Impact of metal doping on the physical characteristics of anatase titanium dioxide (TiO2) films

Abstract

This study focuses on the synthesis of anatase titanium dioxide (TiO2) films doped with metals (Mg, Ni, and Sn) using the sol–gel dip coating technique. The main objective was to investigate the chemical, crystal, and morphological structure of the Mg-, Ni-, and Sn-doped TiO2 films. The doping mechanism between the metals and the TiO2 films was confirmed through Fourier-transform infrared (FTIR) spectroscopy, which revealed characteristic absorption bands associated with the doping process.
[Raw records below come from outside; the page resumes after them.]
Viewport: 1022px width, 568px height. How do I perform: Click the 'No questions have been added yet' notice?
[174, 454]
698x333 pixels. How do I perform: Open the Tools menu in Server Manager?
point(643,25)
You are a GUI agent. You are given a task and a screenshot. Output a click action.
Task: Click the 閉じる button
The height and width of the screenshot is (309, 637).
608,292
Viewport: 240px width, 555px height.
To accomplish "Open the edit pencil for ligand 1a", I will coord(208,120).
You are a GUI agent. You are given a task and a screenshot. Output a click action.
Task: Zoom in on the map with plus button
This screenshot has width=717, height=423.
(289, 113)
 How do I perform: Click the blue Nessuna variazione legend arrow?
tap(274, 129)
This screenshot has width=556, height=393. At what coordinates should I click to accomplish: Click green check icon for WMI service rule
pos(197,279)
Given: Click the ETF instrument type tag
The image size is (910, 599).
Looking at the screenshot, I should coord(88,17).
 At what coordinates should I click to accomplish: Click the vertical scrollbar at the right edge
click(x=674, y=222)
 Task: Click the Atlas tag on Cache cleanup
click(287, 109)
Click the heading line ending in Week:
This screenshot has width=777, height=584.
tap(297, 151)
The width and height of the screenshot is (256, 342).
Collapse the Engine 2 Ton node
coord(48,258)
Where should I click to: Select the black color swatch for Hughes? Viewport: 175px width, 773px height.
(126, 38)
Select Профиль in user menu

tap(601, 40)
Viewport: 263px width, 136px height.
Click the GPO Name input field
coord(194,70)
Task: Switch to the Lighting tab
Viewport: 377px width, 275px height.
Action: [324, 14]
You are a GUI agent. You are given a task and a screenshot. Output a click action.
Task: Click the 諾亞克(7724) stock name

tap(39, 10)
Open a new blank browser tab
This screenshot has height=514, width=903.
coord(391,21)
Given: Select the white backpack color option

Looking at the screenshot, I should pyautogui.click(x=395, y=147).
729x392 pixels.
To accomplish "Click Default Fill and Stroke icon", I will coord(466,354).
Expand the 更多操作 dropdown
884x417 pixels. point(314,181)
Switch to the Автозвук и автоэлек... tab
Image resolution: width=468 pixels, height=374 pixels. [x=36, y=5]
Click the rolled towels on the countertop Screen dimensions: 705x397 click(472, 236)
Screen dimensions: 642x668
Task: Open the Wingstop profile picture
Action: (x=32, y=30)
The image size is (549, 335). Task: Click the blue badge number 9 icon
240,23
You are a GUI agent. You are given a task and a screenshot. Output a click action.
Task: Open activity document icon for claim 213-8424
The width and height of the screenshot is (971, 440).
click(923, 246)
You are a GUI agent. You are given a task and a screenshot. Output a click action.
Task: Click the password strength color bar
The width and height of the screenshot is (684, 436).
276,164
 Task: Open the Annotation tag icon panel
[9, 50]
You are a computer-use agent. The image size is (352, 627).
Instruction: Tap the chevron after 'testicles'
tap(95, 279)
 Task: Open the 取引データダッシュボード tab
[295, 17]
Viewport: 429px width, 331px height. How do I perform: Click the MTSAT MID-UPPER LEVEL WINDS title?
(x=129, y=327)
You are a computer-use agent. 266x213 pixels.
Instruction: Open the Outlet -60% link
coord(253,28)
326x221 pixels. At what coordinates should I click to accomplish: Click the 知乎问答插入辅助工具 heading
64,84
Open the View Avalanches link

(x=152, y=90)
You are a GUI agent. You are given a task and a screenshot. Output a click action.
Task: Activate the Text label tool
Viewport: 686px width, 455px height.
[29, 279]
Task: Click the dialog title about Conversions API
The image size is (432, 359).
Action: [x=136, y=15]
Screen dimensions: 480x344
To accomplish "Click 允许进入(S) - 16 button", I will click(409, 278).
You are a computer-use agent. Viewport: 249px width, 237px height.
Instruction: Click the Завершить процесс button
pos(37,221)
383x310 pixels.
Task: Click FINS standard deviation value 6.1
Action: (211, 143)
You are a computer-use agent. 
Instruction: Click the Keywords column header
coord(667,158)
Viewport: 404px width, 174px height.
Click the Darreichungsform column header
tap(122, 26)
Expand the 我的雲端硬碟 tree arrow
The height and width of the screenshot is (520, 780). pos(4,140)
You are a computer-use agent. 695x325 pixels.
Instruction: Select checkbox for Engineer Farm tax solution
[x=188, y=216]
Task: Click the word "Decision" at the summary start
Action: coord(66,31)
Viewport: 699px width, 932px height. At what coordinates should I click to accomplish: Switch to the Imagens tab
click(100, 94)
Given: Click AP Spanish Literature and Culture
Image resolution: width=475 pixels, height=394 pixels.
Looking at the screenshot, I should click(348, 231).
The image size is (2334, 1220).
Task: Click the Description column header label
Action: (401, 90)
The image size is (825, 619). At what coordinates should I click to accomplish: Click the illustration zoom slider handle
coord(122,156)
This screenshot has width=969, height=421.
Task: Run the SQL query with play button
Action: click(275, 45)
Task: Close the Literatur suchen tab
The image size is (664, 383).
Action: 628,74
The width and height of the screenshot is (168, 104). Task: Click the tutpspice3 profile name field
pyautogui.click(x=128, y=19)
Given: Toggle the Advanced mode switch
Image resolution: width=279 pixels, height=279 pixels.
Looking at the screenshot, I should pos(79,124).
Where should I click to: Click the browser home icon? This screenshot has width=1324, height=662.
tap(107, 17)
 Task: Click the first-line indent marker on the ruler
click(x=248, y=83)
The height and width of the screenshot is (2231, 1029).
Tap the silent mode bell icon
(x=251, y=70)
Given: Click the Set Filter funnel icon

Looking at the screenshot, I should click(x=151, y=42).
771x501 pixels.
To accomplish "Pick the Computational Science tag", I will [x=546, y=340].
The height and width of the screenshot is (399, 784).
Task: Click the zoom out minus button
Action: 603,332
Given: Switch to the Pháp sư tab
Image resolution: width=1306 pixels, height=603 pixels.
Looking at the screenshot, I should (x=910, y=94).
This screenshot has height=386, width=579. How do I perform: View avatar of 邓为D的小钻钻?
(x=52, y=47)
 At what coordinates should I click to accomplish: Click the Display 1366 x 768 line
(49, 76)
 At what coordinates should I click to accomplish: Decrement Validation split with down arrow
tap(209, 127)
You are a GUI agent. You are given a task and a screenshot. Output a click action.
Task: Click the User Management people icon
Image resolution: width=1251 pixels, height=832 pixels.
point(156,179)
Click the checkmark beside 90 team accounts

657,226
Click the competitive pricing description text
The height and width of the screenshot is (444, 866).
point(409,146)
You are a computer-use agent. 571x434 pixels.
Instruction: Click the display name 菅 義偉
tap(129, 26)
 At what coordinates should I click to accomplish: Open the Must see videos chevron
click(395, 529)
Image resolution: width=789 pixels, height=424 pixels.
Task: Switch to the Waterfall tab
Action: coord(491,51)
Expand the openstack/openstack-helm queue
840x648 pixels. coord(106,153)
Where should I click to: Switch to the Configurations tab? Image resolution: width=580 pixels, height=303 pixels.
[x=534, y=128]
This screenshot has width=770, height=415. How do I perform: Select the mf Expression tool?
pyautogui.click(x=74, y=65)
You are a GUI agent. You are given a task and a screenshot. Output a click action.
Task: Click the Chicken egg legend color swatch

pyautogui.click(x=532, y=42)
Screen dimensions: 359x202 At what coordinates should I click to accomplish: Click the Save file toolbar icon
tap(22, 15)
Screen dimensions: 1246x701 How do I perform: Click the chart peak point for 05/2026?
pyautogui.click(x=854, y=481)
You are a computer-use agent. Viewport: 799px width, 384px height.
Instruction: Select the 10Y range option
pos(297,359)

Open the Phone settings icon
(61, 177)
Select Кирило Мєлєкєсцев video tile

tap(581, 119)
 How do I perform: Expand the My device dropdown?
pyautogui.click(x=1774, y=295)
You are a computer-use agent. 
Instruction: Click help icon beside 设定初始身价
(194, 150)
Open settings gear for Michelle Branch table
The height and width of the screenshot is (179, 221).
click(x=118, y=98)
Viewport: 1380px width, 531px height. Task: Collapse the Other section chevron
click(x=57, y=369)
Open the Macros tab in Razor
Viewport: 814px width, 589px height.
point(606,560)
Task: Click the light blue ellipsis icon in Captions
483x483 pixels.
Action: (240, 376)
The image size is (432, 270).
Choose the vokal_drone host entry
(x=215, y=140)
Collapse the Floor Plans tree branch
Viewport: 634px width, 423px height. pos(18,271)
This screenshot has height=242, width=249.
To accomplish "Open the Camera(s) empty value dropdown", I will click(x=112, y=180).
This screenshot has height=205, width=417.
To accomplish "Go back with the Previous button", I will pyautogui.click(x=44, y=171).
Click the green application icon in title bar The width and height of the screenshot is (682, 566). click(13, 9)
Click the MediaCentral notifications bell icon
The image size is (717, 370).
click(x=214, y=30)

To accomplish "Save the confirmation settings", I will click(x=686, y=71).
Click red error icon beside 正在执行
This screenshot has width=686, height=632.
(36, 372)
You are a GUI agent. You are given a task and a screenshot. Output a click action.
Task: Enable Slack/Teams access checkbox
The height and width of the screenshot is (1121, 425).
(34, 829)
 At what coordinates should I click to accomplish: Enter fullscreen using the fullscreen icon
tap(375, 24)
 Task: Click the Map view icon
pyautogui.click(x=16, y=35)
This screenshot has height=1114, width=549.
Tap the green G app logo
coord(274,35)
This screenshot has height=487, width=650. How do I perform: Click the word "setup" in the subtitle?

Additionally, X-ray diffraction (XRD) patterns confirmed that all films maintained an anatase phase, indicating the preservation of the desired crystal structure. Furthermore, the introduction of Mg and Sn metals into the TiO2 film resulted in a decrease in the crystallite size, reducing it from 53 to 16 nm and 24 nm, respectively. Conversely, the incorporation of Ni into the TiO2 film increased the crystallite size to 72 nm. Moreover, the presence of these metals in the TiO2 film contributed to a smoother film surface, thereby enhancing the hydrophilicity of the films. The optical bandgap of the TiO2 films decreased with the introduction of Mg, Ni, and Sn, exhibiting values of 3.24 eV, 3.11 eV, and 3.15 eV, respectively, compared to the original value of 3.33 eV. Additionally, the electrical conductivity (σ-value) increased upon the introduction of Mg, Ni, and Sn, reaching values of 0.25 mS.cm−1, 0.37 mS.cm−1, and 2.5 mS.cm−1, respectively. Overall, this work provides insights into the chemical, crystal, and morphological characteristics of Mg-, Ni-, and Sn-doped TiO2 films.